Investigation of Molecular Structures and Ordering at Solid Liquid Interfaces Using Novel Emersion Vibrational Spectroscopy

Abstract

Molecular level understanding of solid-liquid interfaces in ambient condition is still a challenging, but exciting area. The work presented here demonstrates the effectiveness of emersion IRRAS as a new tool in our arsenal to expand our understanding of solid-liquid interfaces through the investigation of model solvent/organically modified interfaces and electrochemically relevant interfaces using novel emersion spectroscopy. The emersion approach effectively isolates the molecularly-thin emersed liquid layer under ambient conditions by physically removing bulk liquid from the interface. Without the interferences from bulk liquid, the emersed layer is accessible with conventional spectroscopic methods.In this work, development and implementation of emersion IRRAS is first described. Emersion IRRAS was used to investigate the model solvents water and methanol at three w-terminated-SAM-modified Ag surfaces (11-MUA, 11-MUD, and UDT-modified Ag) possessing a range of surface energies. These surfaces had been previously characterized with emersion Raman spectroscopy and/or ellipsometry.
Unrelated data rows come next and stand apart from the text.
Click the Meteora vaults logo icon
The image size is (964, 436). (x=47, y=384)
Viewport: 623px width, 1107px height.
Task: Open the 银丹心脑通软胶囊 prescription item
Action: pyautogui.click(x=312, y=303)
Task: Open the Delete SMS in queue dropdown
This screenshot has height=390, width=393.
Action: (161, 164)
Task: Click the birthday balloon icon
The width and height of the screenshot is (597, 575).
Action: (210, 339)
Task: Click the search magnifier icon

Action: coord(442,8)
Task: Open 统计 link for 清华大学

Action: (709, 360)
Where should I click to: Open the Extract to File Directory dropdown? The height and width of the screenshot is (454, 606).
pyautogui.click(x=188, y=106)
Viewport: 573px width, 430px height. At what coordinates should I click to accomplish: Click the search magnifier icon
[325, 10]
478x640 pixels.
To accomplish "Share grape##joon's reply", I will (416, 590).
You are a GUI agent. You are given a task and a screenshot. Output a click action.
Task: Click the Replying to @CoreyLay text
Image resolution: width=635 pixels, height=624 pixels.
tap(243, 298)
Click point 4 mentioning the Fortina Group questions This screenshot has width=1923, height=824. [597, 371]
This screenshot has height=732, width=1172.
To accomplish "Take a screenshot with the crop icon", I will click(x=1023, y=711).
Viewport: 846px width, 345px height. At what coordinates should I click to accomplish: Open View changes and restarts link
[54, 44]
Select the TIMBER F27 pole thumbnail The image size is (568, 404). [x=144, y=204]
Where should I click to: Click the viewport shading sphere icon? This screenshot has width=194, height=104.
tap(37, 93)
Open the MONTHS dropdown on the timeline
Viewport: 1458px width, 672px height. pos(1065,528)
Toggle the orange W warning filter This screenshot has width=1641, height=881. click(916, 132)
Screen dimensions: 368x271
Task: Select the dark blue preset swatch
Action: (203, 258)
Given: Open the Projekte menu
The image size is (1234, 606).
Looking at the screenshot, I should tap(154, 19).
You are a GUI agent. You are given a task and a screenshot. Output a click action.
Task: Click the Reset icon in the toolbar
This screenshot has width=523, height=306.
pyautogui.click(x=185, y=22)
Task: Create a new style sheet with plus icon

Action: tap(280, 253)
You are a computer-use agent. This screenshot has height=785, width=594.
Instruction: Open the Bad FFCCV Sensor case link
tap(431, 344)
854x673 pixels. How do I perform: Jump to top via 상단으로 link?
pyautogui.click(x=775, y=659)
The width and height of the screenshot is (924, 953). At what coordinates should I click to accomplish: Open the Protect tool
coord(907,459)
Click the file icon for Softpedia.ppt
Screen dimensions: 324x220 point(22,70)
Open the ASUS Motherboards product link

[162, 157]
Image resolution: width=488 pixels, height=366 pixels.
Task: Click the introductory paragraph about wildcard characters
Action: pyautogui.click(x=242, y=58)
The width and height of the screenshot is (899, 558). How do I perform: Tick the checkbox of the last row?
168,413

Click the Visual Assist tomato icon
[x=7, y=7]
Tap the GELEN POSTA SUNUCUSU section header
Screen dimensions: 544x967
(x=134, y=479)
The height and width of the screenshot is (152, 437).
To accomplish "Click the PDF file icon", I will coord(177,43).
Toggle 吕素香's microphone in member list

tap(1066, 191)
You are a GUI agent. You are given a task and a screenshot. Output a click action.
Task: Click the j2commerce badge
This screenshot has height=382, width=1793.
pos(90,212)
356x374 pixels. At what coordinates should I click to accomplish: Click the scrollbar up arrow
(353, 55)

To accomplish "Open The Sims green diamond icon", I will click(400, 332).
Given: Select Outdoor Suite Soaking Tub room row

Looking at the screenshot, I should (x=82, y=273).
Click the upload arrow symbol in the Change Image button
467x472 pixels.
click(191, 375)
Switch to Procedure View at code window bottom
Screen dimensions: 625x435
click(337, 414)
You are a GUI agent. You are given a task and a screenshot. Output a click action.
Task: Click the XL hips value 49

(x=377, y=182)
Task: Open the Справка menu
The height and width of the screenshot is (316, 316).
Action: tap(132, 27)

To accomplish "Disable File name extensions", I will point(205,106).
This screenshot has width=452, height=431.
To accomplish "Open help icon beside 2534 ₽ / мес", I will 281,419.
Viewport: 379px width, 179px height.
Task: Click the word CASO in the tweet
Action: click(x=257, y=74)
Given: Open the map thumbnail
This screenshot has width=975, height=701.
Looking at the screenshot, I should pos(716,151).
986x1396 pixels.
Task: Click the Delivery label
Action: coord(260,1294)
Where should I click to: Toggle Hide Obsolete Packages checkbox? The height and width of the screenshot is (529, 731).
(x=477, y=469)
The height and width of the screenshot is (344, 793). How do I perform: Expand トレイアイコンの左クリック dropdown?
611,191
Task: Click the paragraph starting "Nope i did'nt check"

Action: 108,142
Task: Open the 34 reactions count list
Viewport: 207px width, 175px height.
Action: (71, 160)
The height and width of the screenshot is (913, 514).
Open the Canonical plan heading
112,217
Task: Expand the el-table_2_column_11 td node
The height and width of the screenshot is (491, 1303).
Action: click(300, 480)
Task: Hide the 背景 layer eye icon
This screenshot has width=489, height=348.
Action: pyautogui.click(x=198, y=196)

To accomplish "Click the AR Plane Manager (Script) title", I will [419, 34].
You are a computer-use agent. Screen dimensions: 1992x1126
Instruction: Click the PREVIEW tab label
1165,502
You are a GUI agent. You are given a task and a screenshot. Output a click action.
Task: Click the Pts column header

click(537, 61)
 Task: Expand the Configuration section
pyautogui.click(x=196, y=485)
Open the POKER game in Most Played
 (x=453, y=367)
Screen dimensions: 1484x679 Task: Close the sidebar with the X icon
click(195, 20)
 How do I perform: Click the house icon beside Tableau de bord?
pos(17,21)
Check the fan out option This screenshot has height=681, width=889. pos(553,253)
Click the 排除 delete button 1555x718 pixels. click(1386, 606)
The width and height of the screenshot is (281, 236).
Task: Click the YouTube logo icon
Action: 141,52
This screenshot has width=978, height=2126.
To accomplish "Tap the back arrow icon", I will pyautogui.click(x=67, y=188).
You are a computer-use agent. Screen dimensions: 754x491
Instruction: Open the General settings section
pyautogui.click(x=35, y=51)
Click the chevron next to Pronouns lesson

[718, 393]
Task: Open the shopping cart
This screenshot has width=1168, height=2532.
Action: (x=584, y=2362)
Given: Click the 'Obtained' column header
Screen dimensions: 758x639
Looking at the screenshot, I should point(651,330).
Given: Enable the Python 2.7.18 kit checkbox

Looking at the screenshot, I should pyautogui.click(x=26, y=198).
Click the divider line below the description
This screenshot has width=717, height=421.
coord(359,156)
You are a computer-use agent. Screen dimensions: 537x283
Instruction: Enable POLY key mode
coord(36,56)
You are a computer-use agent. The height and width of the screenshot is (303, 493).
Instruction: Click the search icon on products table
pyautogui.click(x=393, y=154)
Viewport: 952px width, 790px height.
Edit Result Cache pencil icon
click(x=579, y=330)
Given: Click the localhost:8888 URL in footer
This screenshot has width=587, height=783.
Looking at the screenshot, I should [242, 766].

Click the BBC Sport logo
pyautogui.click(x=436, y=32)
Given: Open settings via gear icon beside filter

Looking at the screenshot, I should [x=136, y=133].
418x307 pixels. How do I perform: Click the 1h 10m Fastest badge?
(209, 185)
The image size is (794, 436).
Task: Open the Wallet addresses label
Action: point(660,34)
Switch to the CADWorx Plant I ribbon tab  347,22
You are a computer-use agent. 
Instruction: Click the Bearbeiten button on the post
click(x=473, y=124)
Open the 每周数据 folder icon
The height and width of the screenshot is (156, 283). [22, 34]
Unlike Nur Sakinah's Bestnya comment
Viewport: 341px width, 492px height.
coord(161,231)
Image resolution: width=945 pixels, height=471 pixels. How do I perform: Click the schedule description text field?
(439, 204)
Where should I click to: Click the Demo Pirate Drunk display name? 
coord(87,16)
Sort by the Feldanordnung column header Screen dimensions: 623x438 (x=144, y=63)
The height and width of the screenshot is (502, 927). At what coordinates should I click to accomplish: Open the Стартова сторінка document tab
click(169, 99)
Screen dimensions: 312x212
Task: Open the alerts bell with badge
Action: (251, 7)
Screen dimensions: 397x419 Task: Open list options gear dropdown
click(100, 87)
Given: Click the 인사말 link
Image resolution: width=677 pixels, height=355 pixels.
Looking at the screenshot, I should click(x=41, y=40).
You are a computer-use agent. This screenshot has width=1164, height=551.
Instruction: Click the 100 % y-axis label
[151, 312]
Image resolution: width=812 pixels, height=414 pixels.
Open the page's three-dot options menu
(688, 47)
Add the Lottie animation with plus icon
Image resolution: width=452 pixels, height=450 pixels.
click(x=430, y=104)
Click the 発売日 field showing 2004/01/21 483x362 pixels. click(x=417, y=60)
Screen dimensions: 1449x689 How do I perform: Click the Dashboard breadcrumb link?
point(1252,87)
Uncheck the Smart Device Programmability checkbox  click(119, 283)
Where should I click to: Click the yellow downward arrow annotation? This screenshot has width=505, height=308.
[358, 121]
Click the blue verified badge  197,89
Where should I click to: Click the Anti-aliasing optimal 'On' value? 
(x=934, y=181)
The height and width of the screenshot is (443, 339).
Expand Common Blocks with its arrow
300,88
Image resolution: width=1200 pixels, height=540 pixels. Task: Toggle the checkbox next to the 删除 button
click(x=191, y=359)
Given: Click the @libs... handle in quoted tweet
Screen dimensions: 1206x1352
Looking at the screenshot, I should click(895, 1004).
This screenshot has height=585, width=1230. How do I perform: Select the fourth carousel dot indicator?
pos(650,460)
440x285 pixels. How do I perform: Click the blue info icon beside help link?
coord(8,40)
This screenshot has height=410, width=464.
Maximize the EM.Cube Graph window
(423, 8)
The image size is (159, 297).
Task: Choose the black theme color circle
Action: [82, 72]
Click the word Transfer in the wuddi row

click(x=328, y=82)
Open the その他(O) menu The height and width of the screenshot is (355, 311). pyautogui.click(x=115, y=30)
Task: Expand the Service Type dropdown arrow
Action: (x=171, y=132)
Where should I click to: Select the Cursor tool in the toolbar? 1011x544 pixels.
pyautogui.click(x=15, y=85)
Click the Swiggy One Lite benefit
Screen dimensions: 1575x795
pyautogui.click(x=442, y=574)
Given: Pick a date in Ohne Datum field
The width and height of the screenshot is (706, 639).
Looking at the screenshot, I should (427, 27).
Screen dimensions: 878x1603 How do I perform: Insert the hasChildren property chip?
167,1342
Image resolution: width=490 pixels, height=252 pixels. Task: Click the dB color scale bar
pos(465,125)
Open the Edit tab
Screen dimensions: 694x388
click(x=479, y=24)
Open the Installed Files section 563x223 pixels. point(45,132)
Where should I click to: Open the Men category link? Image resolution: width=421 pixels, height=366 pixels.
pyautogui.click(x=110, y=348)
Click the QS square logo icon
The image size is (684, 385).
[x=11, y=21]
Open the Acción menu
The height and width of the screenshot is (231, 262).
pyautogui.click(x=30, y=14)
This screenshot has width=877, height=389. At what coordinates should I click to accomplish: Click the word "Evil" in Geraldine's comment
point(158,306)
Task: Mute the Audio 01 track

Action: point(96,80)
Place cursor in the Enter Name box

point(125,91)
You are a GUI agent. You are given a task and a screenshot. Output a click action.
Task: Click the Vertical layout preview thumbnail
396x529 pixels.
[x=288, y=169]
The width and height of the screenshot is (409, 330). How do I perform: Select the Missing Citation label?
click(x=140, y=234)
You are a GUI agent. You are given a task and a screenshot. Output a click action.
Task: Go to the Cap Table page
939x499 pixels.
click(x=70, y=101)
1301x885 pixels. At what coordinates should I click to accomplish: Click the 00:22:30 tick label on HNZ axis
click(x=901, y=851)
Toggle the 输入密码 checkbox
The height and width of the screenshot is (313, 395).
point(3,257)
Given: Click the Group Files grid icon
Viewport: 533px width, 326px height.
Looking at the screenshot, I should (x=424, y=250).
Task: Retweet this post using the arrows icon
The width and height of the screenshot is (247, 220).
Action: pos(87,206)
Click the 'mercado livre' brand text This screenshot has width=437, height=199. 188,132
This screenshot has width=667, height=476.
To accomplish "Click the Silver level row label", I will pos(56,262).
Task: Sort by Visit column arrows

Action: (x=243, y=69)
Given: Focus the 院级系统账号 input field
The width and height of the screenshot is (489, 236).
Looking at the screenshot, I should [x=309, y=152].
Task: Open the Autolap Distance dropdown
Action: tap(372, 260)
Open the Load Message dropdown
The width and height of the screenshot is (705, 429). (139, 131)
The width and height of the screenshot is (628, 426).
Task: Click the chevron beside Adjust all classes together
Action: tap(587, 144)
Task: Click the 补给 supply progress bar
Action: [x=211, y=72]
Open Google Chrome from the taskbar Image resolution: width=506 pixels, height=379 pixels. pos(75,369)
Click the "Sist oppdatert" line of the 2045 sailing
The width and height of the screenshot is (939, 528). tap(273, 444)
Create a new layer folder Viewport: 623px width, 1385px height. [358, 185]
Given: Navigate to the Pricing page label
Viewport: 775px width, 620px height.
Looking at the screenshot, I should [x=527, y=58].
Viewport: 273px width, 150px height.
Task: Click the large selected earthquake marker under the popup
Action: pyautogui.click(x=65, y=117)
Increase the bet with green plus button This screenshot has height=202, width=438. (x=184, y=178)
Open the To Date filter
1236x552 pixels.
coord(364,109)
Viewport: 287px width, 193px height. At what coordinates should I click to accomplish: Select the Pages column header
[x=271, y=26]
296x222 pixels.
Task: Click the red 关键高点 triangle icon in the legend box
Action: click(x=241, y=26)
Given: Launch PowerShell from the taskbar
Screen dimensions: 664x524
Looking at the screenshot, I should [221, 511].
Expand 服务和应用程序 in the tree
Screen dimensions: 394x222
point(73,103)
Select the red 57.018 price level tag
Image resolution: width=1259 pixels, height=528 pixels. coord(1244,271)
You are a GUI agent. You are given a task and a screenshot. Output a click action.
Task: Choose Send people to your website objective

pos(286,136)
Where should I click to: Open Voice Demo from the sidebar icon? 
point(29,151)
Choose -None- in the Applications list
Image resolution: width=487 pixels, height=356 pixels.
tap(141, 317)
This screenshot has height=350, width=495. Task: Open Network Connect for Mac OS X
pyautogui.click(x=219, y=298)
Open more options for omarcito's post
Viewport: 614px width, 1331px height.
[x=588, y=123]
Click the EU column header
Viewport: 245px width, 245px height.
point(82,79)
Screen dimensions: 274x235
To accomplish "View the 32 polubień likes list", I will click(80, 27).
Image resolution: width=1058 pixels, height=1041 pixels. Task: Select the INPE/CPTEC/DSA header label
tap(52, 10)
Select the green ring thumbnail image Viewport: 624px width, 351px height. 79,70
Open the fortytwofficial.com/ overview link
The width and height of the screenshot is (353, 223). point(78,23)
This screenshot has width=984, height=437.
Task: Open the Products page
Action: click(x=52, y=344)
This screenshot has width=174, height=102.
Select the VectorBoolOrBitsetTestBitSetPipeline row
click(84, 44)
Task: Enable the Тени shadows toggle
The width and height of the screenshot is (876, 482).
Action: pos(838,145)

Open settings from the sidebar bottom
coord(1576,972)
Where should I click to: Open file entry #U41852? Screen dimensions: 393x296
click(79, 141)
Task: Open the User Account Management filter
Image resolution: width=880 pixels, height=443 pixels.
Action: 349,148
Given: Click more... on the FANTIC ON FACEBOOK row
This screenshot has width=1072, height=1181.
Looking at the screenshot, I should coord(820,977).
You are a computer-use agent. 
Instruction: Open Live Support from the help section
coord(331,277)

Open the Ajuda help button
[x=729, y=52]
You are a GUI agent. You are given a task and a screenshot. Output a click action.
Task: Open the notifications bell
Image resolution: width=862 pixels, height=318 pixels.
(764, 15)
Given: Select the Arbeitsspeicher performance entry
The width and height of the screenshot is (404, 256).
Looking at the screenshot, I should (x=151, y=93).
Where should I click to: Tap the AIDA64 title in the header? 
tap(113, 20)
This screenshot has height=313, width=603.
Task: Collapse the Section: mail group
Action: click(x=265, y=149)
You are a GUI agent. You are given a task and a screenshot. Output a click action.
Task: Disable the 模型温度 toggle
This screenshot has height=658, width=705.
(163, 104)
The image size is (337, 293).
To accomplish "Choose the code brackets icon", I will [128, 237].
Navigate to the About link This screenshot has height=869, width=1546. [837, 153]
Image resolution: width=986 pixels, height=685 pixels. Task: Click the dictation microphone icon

Furthermore, solvation of CO on Pt by three solvents (methanol, acetonitrile, and water) was investigated in an effort to attain molecular-level insight into electrochemically-relevant interfaces.Experimental results presented show successful implementation of emersion IRRAS. For each of the systems studied, interfacial solvent spectra clearly differed from those of bulk solvents indicating unique molecular structures of emersed liquids.